Rap1 relocalization contributes to the chromatin-mediated gene expression profile and pace of cell senescence.

Cellular senescence is accompanied by dramatic changes in chromatin structure and gene expression. Using Saccharomyces cerevisiae mutants lacking telomerase (tlc1Δ) to model senescence, we found that with critical telomere shortening, the telomere-binding protein Rap1 (repressor activator protein 1) relocalizes to the upstream promoter regions of hundreds of new target genes. The set of new Rap1 targets at senescence (NRTS) is preferentially activated at senescence, and experimental manipulations of Rap1 levels indicate that it contributes directly to NRTS activation. A notable subset of NRTS includes the core histone-encoding genes; we found that Rap1 contributes to their repression and that histone protein levels decline at senescence.

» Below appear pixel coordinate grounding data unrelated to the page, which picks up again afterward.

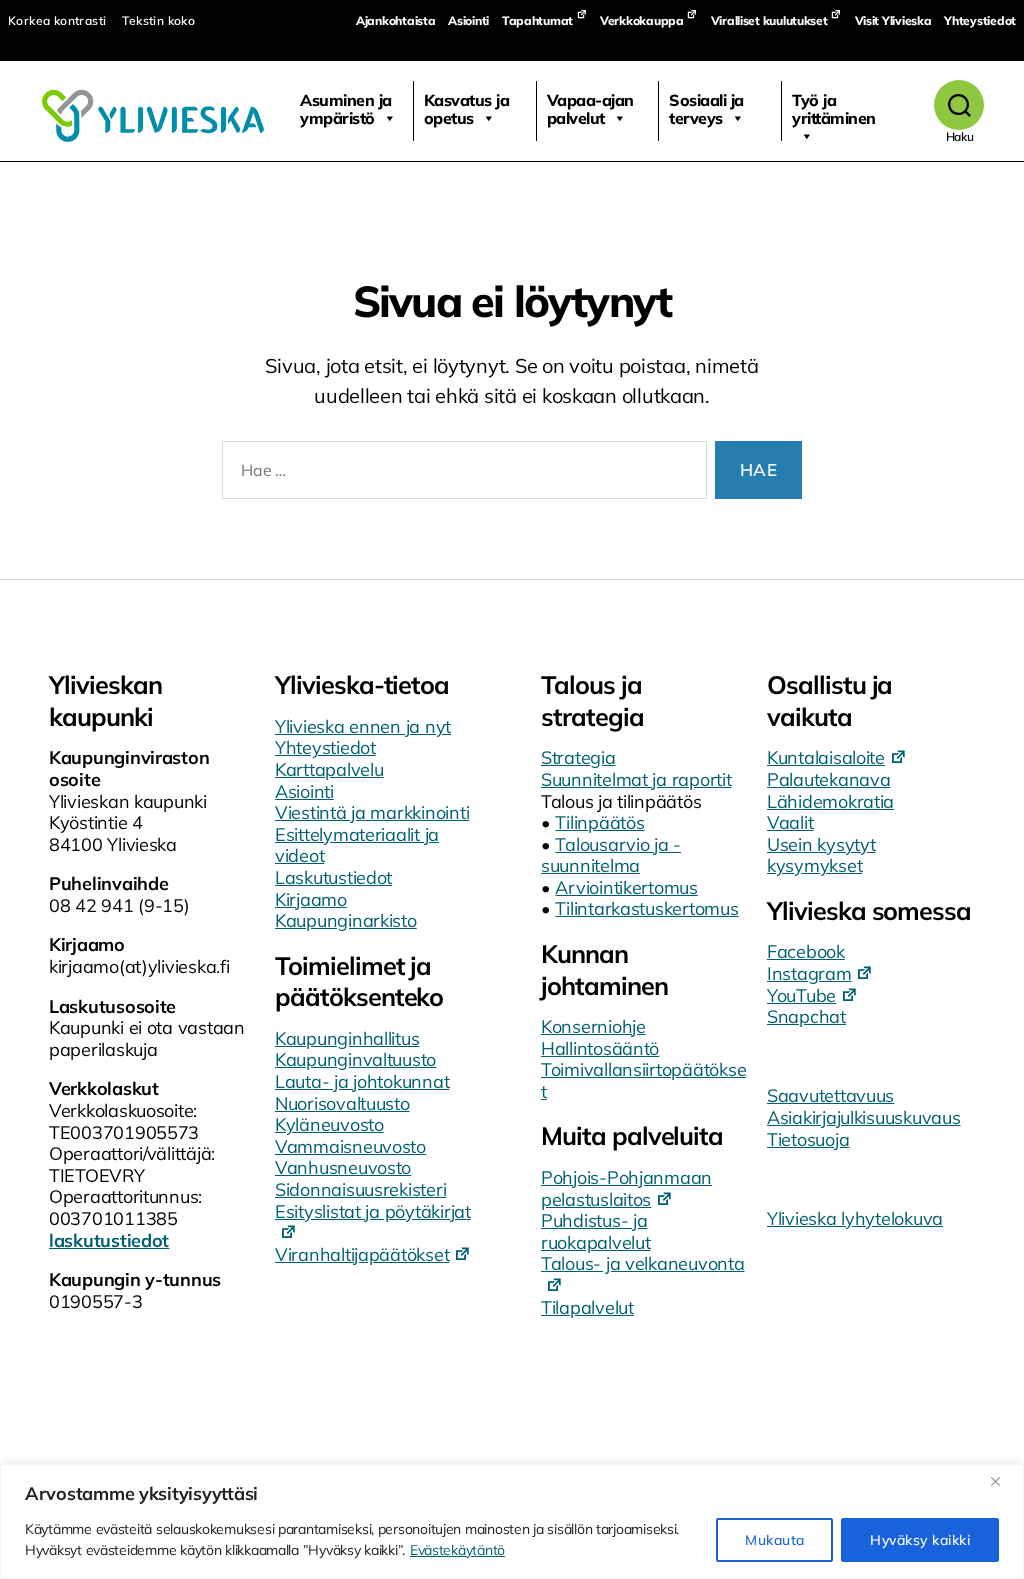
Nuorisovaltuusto (342, 1103)
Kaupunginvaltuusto (355, 1059)
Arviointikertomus (626, 887)
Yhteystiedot (980, 20)
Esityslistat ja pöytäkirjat (373, 1211)
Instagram (809, 973)
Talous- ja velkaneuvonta (643, 1263)
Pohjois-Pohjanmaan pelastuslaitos (626, 1188)
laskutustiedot (109, 1240)
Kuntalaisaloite (826, 757)
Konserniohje (593, 1026)
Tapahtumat (537, 20)
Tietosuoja (808, 1139)
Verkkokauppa (642, 20)
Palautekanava (829, 779)
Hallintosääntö (600, 1048)
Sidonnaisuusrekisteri (360, 1189)
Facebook (806, 951)
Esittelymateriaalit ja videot (357, 845)
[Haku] (959, 105)
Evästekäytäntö (457, 1550)
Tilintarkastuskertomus (646, 908)
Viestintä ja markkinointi (372, 812)
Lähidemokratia (830, 801)
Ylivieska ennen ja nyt (363, 726)
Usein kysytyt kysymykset (821, 855)
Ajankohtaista (396, 20)
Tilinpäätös (599, 822)
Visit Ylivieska (893, 20)
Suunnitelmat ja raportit (636, 779)
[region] (512, 1521)
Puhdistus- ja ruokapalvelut (596, 1231)
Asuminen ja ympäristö (346, 109)
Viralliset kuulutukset (769, 20)
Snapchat (806, 1016)
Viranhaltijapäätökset (362, 1254)
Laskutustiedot (333, 877)
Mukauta (774, 1540)
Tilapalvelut (587, 1307)
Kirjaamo (311, 899)
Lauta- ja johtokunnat (362, 1081)
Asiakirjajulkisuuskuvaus (864, 1117)
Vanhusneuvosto (343, 1167)
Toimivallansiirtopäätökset (643, 1080)
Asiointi (468, 20)
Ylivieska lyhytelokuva (855, 1218)
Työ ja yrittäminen (834, 109)
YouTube (801, 995)
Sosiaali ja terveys (706, 109)
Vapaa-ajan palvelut (590, 109)
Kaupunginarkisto (346, 920)
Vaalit (790, 822)
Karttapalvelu (329, 769)
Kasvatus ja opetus (467, 109)
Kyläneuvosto (329, 1124)
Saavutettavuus (830, 1095)
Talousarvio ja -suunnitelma (611, 855)
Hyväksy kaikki (920, 1540)
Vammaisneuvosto (350, 1146)
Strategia (578, 757)
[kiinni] (1003, 1481)
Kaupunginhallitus (347, 1038)
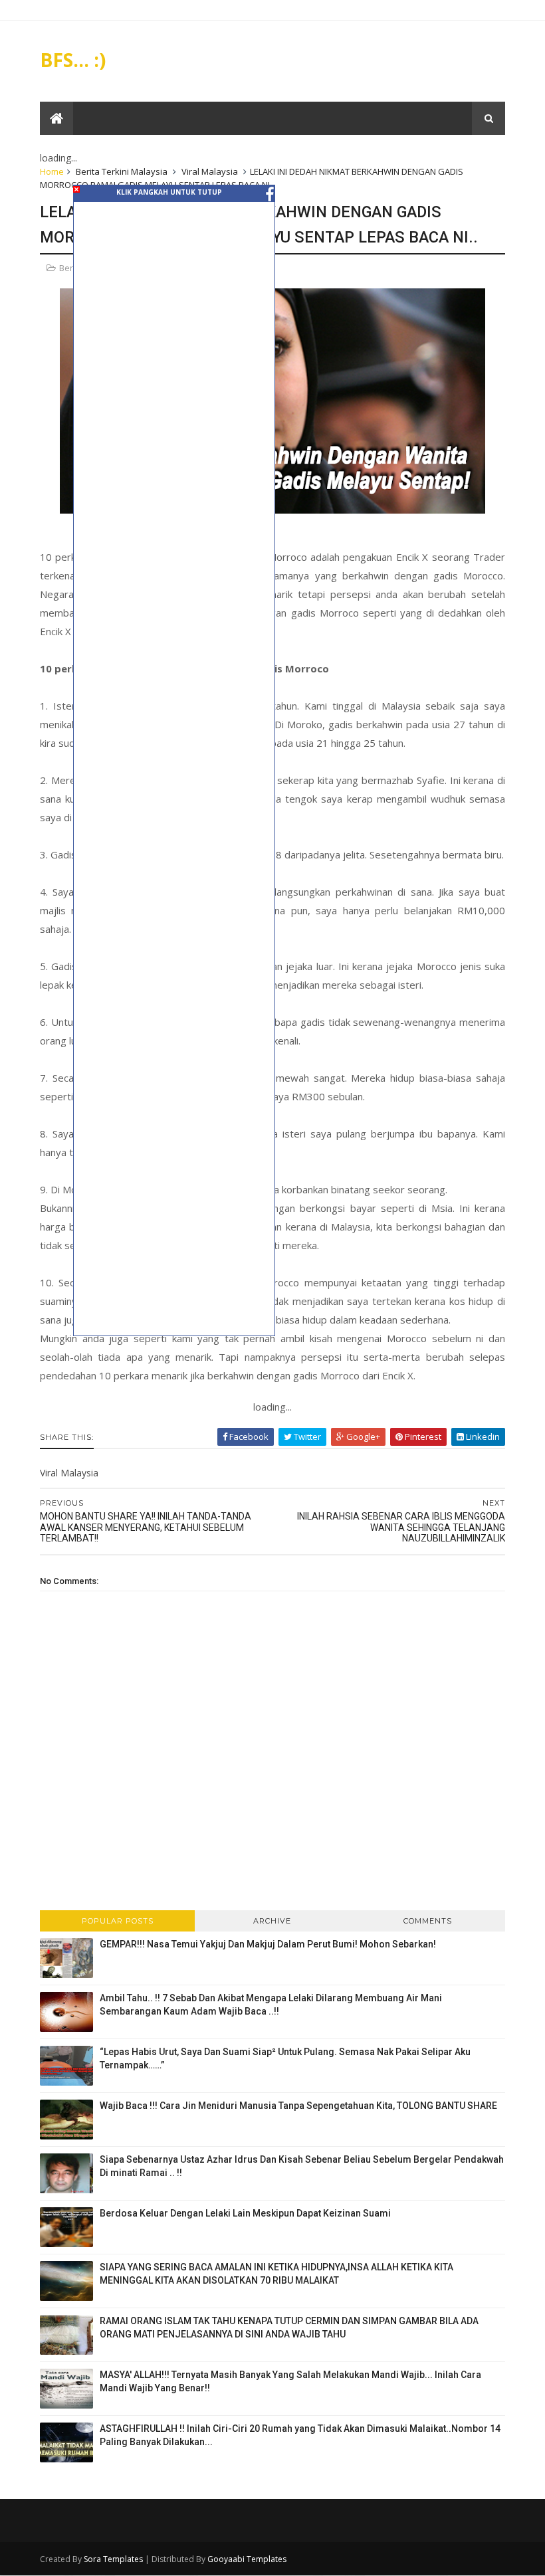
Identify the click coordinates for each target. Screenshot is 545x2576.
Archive (272, 1921)
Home (52, 171)
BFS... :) (73, 59)
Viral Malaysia (209, 171)
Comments (427, 1921)
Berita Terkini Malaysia (121, 171)
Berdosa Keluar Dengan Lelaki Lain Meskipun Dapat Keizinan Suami (245, 2213)
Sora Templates (113, 2559)
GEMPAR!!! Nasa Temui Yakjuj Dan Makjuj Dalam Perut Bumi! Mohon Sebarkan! (268, 1944)
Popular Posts (118, 1921)
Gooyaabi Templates (246, 2559)
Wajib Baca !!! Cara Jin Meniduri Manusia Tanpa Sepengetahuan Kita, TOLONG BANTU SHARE (298, 2105)
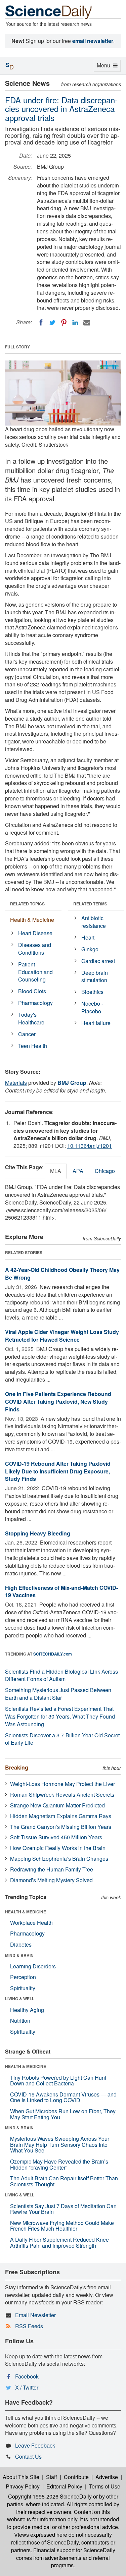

Rap1 and histones also display a target site-specific antagonism that leads to diminished nucleosome occupancy at the promoters of up-regulated NRTS. This antagonism apparently impacts the rate of senescence because underexpression of Rap1 or overexpression of the core histones delays senescence. Rap1 relocalization is not a simple consequence of lost telomere-binding sites, but rather depends on the Mec1 checkpoint kinase. Rap1 relocalization is thus a novel mechanism connecting DNA damage responses (DDRs) at telomeres to global changes in chromatin and gene expression while driving the pace of senescence.